Currently the tlb_remove_table_smp_sync IPI is sent to all CPUs
indiscriminately, this causes unnecessary work and delays notable in
real-time use-cases and isolated cpus.
This patch will limit this IPI on systems with ARCH_HAS_CPUMASK_BITS,
Where the IPI will only be sent to cpus referencing the affected mm.
Signed-off-by: Yair Podemsky <ypodemsk@redhat.com>
Suggested-by: David Hildenbrand <david@redhat.com>
---
include/asm-generic/tlb.h | 4 ++--
mm/khugepaged.c | 4 ++--
mm/mmu_gather.c | 17 ++++++++++++-----
3 files changed, 16 insertions(+), 9 deletions(-)
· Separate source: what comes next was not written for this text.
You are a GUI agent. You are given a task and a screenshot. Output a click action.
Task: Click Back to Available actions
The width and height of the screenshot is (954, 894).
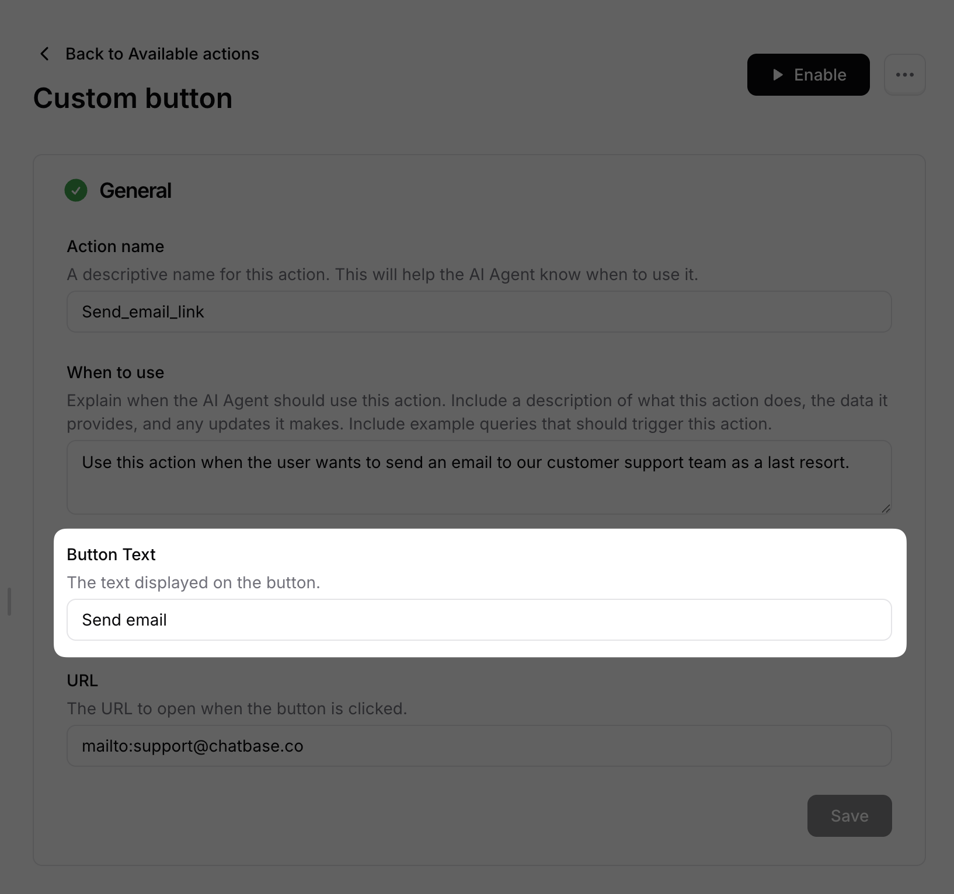tap(162, 54)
diff --git a/include/asm-generic/tlb.h b/include/asm-generic/tlb.h
index b46617207c93..0b6ba17cc8d3 100644
--- a/include/asm-generic/tlb.h
+++ b/include/asm-generic/tlb.h
@@ -222,7 +222,7 @@ extern void tlb_remove_table(struct mmu_gather *tlb, void *table);
#define tlb_needs_table_invalidate() (true)
#endif
-void tlb_remove_table_sync_one(void);
+void tlb_remove_table_sync_one(struct mm_struct *mm);
#else
@@ -230,7 +230,7 @@ void tlb_remove_table_sync_one(void);
#error tlb_needs_table_invalidate() requires MMU_GATHER_RCU_TABLE_FREE
#endif
-static inline void tlb_remove_table_sync_one(void) { }
+static inline void tlb_remove_table_sync_one(struct mm_struct *mm) { }
#endif /* CONFIG_MMU_GATHER_RCU_TABLE_FREE */
diff --git a/mm/khugepaged.c b/mm/khugepaged.c
index 6b9d39d65b73..3e5cb079d268 100644
--- a/mm/khugepaged.c
+++ b/mm/khugepaged.c
@@ -1166,7 +1166,7 @@ static int collapse_huge_page(struct mm_struct *mm, unsigned long address,
_pmd = pmdp_collapse_flush(vma, address, pmd);
spin_unlock(pmd_ptl);
mmu_notifier_invalidate_range_end(&range);
- tlb_remove_table_sync_one();
+ tlb_remove_table_sync_one(mm);
spin_lock(pte_ptl);
result = __collapse_huge_page_isolate(vma, address, pte, cc,
@@ -1525,7 +1525,7 @@ static void collapse_and_free_pmd(struct mm_struct *mm, struct vm_area_struct *v
addr + HPAGE_PMD_SIZE);
mmu_notifier_invalidate_range_start(&range);
pmd = pmdp_collapse_flush(vma, addr, pmdp);
- tlb_remove_table_sync_one();
+ tlb_remove_table_sync_one(mm);
mmu_notifier_invalidate_range_end(&range);
mm_dec_nr_ptes(mm);
page_table_check_pte_clear_range(mm, addr, pmd);
diff --git a/mm/mmu_gather.c b/mm/mmu_gather.c
index ea9683e12936..692d8175a88e 100644
--- a/mm/mmu_gather.c
+++ b/mm/mmu_gather.c
@@ -191,7 +191,13 @@ static void tlb_remove_table_smp_sync(void *arg)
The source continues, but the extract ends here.